Figure 3: SEM images of LCF (a) and LCF-T (b)

3.5 Thermogravimetry Analysis (TGA)

To evaluate the prospective use of LCF, we studied the thermal stability of LCF and LCF-T in order to predict the most suitable conversion process. Indeed, the three main basic lignocellulosic fiber components, namely cellulose, hemicellulose and lignin, control its thermal stability, and their order of stability is state as follows: hemicellulose < cellulose < lignin [31,56]. Hemicellulose decomposition predominates at 250°C–330°C, while cellulose and lignin decomposition occurs between 330°C and 570°C, and at temperatures above 570°C, lignin decomposition predominates [31]. However, it is worth pointing out that lignin degradation is more complex, as it can start at around 160°C and extend up to 900°C due to the activities of its various chemical bonds [31,40]. In the present study, the thermal stability of the sample fibers was investigated by TG/DTG analysis, and the thermograms are shown in Fig. 4. As a result, the LCF and LCF-T samples show three stages of thermal degradation in line with the literature [36,52]. In LCF, the first degradation step occurred at around 60°C accompanied by a mass loss of 6%, while that of LCF-T is observed at around 97°C for 11% mass loss. This degradation step is attributed to moisture evaporation due to the intrinsic hydrophilic character of lignocellulosic fibers, and to the volatilization of low molecular weight compounds [19,31]. Subsequently, the fibers remained thermally stable up to around 225°C and 255°C for LCT and LCF-T, respectively. This suggests that alkali improves the thermal stability of the lignocellulosic fiber probably due to the removal of hemicellulose [30] as well as some surface impurities materials. In the second stage, losses of 59% and 49% were recorded on the ATG curves of LCF and LCF-T, respectively, with major decomposition observed at 325°C and 344°C, respectively. This relatively large mass loss observed is attributed to the simultaneous degradation of hemicellulose and cellulose [39,40]. The maximum degradation peak observed on the DTG curves was mainly due to cellulose degradation [39].

Figure 4: TGA (black) and DTG (red) curves of LCF (a) and LCF-T (b)

Finally, the third stage of degradation relates to lignin decomposition [40,31] with around 9% and 10% mass loss respectively for LCF and LCF-T.

In view of its thermal characteristics, it is worth pointing out that L. cyanescens fiber could be used as a reinforcement in matrices for which processing or use temperatures are below 225°C.

4  Conclusion

In the present study, a new lignocellulosic fiber was extracted from the plant of L. cyanescens, treated with NaOH solution (5% N) and then characterized. Various conclusions can be drawn from the above-mentioned analytical results. L. cyanescens fiber is porous and contains a relatively low cellulose content of around 33%, embedded in a matrix of hemicellulose (30%) and lignin (24%). FTIR analysis confirmed that L. cyanescens fiber is composed of cellulose, hemicellulose and lignin, while XRD analysis revealed its semi-crystalline nature. Thermal analysis revealed that LCF is stable up to around 225°C. After alkali treatment, some of the unwanted amorphous compounds such as hemicellulose and lignin were removed, as shown by FTIR, XRD and TGA/DSC analysis to give fibers with properties such as improved crystallinity and thermal stability. Compared with the crude fiber (LCF), NaOH treatment enabled the opening of micropores on the surface and stability of the L. cyanescens fiber up to around 255°C. This could give L. cyanescens fiber an additional advantage as a reinforcement for polymer matrices with melting temperatures below 255°C.

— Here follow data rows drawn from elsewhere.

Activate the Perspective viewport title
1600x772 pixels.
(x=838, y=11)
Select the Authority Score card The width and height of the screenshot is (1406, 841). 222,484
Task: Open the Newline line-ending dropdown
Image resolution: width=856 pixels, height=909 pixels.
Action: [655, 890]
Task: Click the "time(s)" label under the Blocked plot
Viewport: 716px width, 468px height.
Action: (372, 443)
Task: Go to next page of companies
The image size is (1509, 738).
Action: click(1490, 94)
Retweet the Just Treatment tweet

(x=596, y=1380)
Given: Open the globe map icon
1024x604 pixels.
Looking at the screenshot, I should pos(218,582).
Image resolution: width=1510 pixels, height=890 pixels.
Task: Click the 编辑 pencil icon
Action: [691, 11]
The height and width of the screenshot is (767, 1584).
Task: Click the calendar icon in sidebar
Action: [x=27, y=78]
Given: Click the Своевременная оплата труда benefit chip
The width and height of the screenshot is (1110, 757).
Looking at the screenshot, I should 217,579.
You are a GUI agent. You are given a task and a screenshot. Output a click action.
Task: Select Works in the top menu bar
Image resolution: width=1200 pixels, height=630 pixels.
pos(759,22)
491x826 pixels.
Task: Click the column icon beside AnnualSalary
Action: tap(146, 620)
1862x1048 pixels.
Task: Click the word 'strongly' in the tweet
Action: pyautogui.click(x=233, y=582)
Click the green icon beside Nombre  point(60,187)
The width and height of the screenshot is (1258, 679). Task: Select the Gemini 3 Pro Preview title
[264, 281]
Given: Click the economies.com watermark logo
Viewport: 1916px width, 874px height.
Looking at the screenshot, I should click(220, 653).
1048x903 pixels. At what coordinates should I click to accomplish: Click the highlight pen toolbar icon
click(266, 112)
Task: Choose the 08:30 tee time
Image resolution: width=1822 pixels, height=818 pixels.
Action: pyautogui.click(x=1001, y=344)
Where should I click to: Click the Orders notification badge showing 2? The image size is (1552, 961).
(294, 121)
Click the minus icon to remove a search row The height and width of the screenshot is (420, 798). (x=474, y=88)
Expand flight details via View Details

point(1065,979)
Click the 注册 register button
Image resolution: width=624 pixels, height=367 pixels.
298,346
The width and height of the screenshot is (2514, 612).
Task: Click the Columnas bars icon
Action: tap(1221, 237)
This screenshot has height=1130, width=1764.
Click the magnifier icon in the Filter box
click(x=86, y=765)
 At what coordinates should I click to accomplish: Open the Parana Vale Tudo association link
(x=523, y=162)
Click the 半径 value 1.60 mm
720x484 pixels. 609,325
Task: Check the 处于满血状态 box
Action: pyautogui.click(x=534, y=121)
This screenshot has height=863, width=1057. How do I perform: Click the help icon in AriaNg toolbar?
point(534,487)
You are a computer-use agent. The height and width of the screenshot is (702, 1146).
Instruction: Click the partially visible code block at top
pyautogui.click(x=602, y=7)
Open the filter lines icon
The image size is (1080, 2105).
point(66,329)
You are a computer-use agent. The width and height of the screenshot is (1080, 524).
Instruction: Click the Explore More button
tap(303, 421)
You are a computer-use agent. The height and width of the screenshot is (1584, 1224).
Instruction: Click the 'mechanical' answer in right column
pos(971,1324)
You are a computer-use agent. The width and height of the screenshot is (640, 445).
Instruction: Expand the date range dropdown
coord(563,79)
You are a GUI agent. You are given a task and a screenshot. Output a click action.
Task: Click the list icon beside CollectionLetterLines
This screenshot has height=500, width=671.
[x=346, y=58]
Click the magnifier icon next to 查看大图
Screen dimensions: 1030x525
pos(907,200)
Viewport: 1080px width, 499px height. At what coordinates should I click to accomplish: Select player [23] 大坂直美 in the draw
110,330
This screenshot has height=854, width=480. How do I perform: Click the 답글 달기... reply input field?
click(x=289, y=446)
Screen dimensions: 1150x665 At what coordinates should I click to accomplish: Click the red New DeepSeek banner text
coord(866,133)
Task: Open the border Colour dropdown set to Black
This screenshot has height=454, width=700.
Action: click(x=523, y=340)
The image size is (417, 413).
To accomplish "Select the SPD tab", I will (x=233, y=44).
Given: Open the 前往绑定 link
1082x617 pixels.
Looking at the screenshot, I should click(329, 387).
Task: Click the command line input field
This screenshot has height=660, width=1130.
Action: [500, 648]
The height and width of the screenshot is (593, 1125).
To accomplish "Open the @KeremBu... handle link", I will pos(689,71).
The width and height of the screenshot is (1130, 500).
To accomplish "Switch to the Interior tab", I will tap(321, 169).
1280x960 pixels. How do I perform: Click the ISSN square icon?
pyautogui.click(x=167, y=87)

Due to its remarkable properties, L. cyanescens fiber shows great promise as a reinforcing material for a wide range of polymer composites. Its multilayer and porous structure, coupled with its enhanced thermal stability after alkaline treatment, makes it particularly suitable for applications where these characteristics are crucial. Here are some specific examples of potential applications:

Packaging: L. cyanescens fiber could be used to reinforce packaging, making it stronger, lighter, and more durable. This would reduce the use of traditional packaging materials, such as plastic, and thus contribute to environmental protection.

Particleboard and plywood: L. cyanescens fiber could be used to reinforce particleboard and plywood, making them stronger, stiffer, and lighter. This would reduce the use of solid wood and thus contribute to forest conservation.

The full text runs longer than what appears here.